The operation against the Soviet Union was a 'Blitzkrieg' ('lightning war') that saw the German Wehrmacht and its allies advance cover greater distances in less time than any of their other campaigns. Of course it would also need to, due to the vast land area that made up the Soviet Union and Russia in particular. The Luftwaffe worked in co-ordination with the Panzer Divisions to ensure as rapid an advance as possible. The attack aimed to reach the capital of the USSR, Moscow, before the dreaded Russian winter set in, but failed to do so. The Russians threw back the German armies at that time; their first military success.

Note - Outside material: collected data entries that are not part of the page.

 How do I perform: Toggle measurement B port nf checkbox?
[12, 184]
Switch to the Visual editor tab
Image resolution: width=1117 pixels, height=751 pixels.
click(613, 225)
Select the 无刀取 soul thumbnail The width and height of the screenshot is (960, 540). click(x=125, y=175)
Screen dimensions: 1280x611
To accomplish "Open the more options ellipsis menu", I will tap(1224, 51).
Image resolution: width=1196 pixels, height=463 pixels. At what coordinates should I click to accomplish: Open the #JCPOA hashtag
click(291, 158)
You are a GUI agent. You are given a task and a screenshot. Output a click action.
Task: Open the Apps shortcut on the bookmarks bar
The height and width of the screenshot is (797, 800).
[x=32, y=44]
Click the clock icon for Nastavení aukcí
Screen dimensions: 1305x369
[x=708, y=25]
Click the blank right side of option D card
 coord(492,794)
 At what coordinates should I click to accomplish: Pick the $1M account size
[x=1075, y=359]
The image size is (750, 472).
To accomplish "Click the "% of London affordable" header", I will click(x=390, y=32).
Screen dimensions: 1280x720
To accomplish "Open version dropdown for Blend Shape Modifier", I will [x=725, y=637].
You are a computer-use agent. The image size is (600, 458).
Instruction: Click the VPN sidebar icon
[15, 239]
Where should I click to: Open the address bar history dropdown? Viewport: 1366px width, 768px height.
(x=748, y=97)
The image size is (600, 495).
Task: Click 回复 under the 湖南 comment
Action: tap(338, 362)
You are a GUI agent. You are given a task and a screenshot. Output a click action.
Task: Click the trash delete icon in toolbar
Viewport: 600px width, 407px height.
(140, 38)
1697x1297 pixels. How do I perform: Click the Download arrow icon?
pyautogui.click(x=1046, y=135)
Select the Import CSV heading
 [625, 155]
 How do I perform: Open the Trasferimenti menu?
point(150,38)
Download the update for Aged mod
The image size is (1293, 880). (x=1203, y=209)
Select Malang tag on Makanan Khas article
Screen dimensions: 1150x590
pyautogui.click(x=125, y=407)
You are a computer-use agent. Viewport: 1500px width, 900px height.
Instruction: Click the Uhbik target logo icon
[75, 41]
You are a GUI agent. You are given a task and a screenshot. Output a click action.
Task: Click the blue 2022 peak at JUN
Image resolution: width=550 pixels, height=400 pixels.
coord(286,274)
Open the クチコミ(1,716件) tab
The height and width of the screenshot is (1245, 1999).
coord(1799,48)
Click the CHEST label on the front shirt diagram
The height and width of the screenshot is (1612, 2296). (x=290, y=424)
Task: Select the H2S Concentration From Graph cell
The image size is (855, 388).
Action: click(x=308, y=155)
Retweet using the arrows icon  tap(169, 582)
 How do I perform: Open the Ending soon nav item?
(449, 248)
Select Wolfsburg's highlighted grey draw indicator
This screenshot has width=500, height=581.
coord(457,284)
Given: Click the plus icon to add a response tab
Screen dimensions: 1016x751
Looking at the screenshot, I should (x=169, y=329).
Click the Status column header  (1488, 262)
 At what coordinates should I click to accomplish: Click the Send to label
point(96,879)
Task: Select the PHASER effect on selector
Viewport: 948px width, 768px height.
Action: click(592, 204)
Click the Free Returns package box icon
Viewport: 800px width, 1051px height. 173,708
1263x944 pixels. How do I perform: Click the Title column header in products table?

The Germans began their offensive anew in 1942 after the winter had passed and again met with success, but the Russians were bolstered by supplies from the Allies including some from the United States and their continued mobilization of their own great manpower reserves.[1] Also, the addition of the T-34 tank gave them a weapon that was in many ways superior to any other tank that had been seen in the war. The Battle of Stalingrad in late 1942/early '43 was the turning point in the War on the Eastern Front, and a Nazi victory became practically impossible after that as the size of the Soviet forces and their fighting ability continued to grow.

In popular culture

Former GRU officer and defector Viktor Suvorov claims that the order to write a song for the liberation of the German-occupied Europe came from Joseph Stalin: "Stalin needed a song about the great war against Germany in 1941. And Stalin ordered such a song." The Sacred War was written. Youtube has identified the song as "inappropriate or offensive for some audiences."[2]

June 22 is commemorated annually in the Russian Federation as Remembrance Day of Sorrow.